32 Leonis Minoris

Observation data Epoch J2000.0 Equinox J2000.0 (ICRS)
- Constellation: Leo Minor
- Right ascension: 10^{h} 30^{m} 06.44761^{s}
- Declination: +38° 55′ 30.4758″
- Apparent magnitude (V): 5.78±0.01

Characteristics
- Evolutionary stage: subgiant
- Spectral type: A4 V or A4 III
- U−B color index: +0.14
- B−V color index: +0.07

Astrometry
- Radial velocity (R_{v}): 2±4.3 km/s
- Proper motion (μ): RA: −16.446 mas/yr Dec.: −4.506 mas/yr
- Parallax (π): 4.4749±0.0527 mas
- Distance: 729 ± 9 ly (223 ± 3 pc)
- Absolute magnitude (M_{V}): −1.02

Details
- Mass: 2.01±0.39 M_{☉}
- Radius: 6.58±0.33 R_{☉}
- Luminosity: 241^{+41} _{−35} L_{☉}
- Surface gravity (log g): 3.07±0.37 cgs
- Temperature: 8,511^{+79} _{−78} K
- Metallicity [Fe/H]: −0.80 dex
- Rotational velocity (v sin i): 70±8 km/s
- Age: 465 Myr
- Other designations: 32 LMi, AG+39°1131, BD+39°2357, GC 14417, HD 90840, HIP 51420, HR 4113, SAO 62076

Database references
- SIMBAD: data

= 32 Leonis Minoris =

Star in the constellation Leo Minor

32 Leonis Minoris (32 LMi), also known as HD 90840, is a solitary star located in the northern constellation Leo Minor. It is faintly visible to the naked eye as a white-hued point of light with an apparent magnitude of 5.78. The object is located relatively far at a distance of 729 light-years based on Gaia DR3 parallax measurements and it is currently receding with a heliocentric radial velocity of 2 km/s, which is somewhat constrained. At its current distance, 32 LMi's brightness is diminished by 0.14 magnitudes due to interstellar extinction and it has an absolute magnitude of −1.02.

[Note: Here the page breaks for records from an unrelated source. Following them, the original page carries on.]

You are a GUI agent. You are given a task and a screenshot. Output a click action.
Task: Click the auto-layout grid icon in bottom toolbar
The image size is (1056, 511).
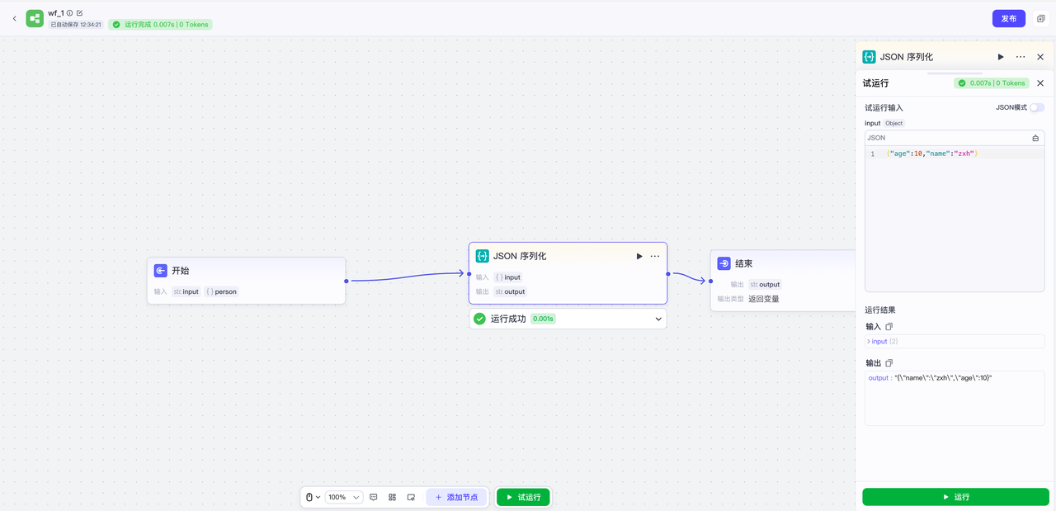pos(393,497)
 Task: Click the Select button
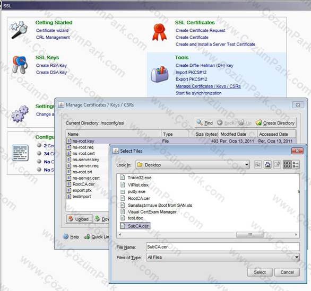260,272
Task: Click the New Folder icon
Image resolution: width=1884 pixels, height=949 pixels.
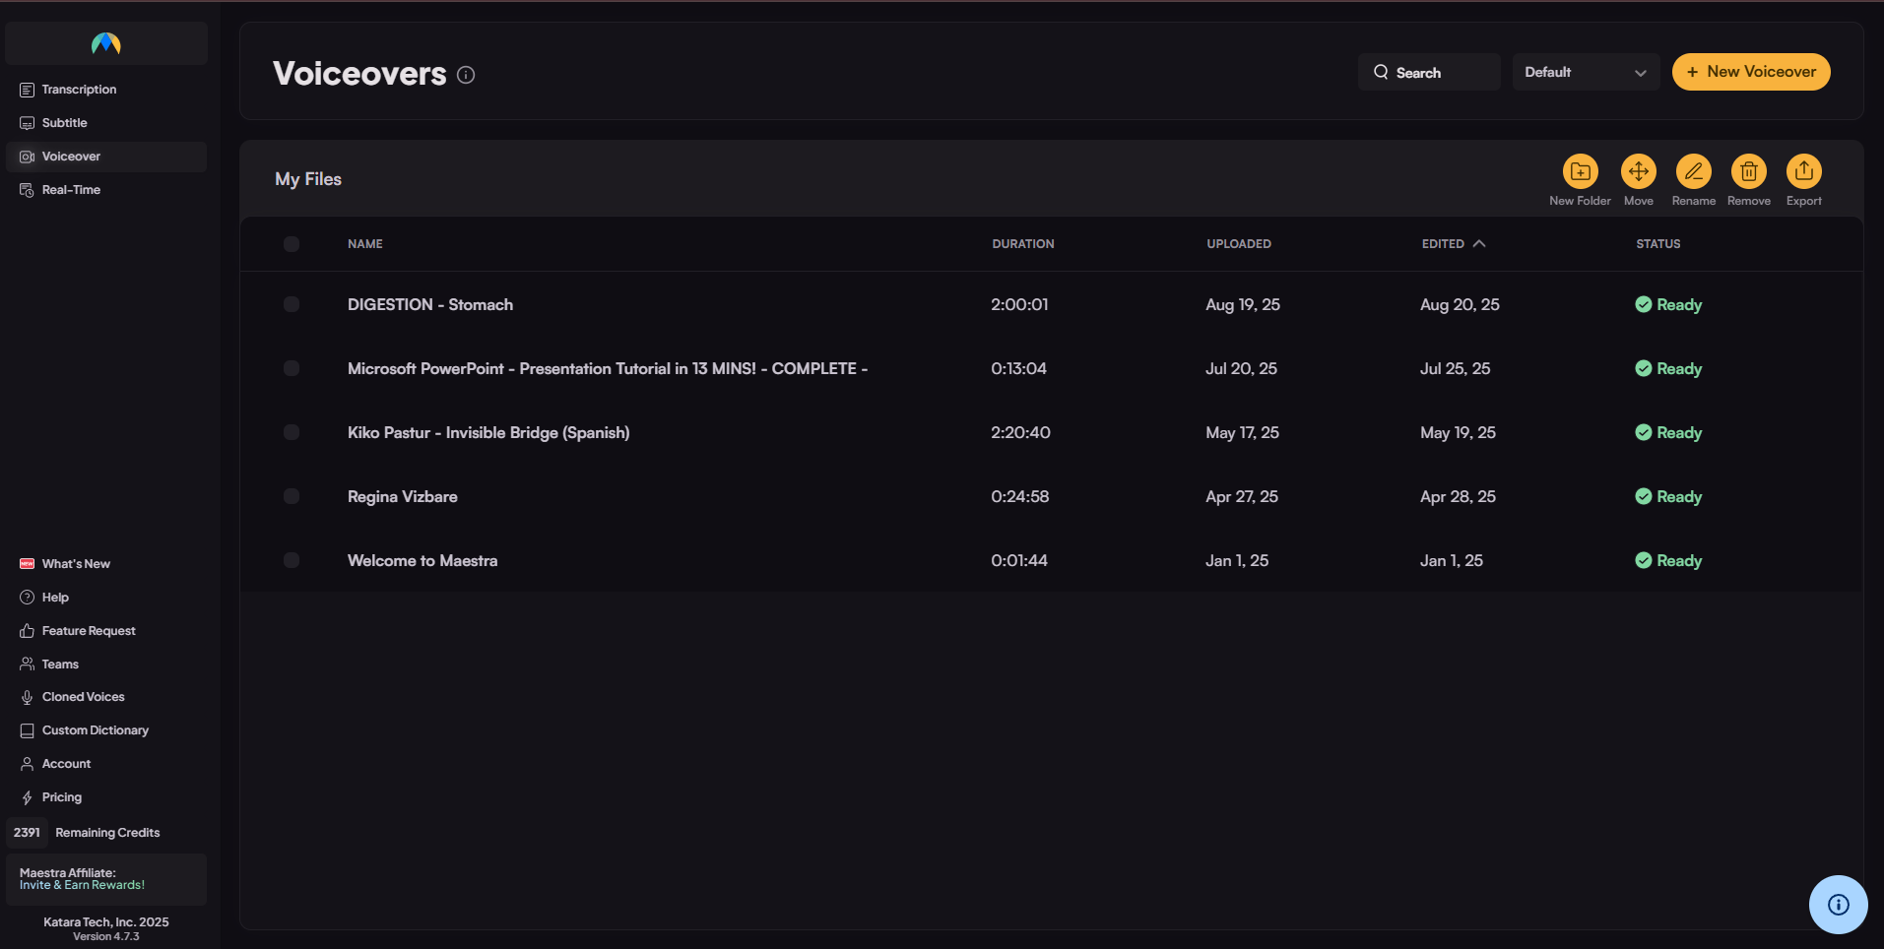Action: point(1580,171)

The object has been given several stellar classifications over the years, ranging from main sequence (V) to giant star (III) and A1 to A4. Two of the classifications are A4 V and A4 III. It has 2.01 times the mass of the Sun but at the age of 465 million years, 32 LMi is now on the subgiant branch and it has expanded to 6.58 times the radius of the Sun. It radiates 241 times the luminosity of the Sun from its photosphere at an effective temperature of 8511 K. 32 LMi is metal deficient with an iron abundance only 15.9% that of Sun ([Fe/H] = −0.80) and it spins modestly with a projected rotational velocity of 70 km/s.